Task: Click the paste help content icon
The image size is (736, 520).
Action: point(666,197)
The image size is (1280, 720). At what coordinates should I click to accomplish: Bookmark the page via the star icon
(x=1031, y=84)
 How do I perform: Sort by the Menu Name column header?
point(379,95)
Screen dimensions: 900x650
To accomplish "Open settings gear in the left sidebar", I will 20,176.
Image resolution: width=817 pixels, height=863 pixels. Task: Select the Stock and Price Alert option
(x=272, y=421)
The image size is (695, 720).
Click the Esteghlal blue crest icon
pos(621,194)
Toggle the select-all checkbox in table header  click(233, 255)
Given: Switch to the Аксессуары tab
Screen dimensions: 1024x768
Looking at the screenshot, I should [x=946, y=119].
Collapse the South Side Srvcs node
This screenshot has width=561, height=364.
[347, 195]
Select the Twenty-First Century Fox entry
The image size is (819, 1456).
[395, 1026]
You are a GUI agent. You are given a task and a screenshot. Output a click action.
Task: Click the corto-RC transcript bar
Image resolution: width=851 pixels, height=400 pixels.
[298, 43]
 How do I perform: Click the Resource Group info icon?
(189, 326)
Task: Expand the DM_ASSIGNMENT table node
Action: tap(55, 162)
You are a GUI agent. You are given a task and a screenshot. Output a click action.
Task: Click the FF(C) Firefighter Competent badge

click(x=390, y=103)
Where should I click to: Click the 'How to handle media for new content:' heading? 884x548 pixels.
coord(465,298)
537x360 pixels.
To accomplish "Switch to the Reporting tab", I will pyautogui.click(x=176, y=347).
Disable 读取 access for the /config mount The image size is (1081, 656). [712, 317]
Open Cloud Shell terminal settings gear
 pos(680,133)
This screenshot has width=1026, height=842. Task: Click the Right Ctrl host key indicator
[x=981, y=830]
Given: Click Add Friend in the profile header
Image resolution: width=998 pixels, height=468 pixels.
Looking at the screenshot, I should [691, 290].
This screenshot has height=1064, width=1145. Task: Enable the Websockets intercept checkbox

> What you need to do
Set down every record above exactly as given.

> Answer below
Task: Click the paste help content icon
The image size is (736, 520).
Action: point(666,197)
The image size is (1280, 720). At what coordinates should I click to accomplish: Bookmark the page via the star icon
(x=1031, y=84)
 How do I perform: Sort by the Menu Name column header?
point(379,95)
Screen dimensions: 900x650
To accomplish "Open settings gear in the left sidebar", I will 20,176.
Image resolution: width=817 pixels, height=863 pixels. Task: Select the Stock and Price Alert option
(x=272, y=421)
The image size is (695, 720).
Click the Esteghlal blue crest icon
pos(621,194)
Toggle the select-all checkbox in table header  click(233, 255)
Given: Switch to the Аксессуары tab
Screen dimensions: 1024x768
Looking at the screenshot, I should [x=946, y=119].
Collapse the South Side Srvcs node
This screenshot has width=561, height=364.
[347, 195]
Select the Twenty-First Century Fox entry
The image size is (819, 1456).
[395, 1026]
You are a GUI agent. You are given a task and a screenshot. Output a click action.
Task: Click the corto-RC transcript bar
Image resolution: width=851 pixels, height=400 pixels.
[298, 43]
 How do I perform: Click the Resource Group info icon?
(189, 326)
Task: Expand the DM_ASSIGNMENT table node
Action: tap(55, 162)
You are a GUI agent. You are given a task and a screenshot. Output a click action.
Task: Click the FF(C) Firefighter Competent badge

click(x=390, y=103)
Where should I click to: Click the 'How to handle media for new content:' heading? 884x548 pixels.
coord(465,298)
537x360 pixels.
To accomplish "Switch to the Reporting tab", I will pyautogui.click(x=176, y=347).
Disable 读取 access for the /config mount The image size is (1081, 656). [712, 317]
Open Cloud Shell terminal settings gear
 pos(680,133)
This screenshot has width=1026, height=842. Task: Click the Right Ctrl host key indicator
[x=981, y=830]
Given: Click Add Friend in the profile header
Image resolution: width=998 pixels, height=468 pixels.
Looking at the screenshot, I should [691, 290].
This screenshot has height=1064, width=1145. Task: Enable the Websockets intercept checkbox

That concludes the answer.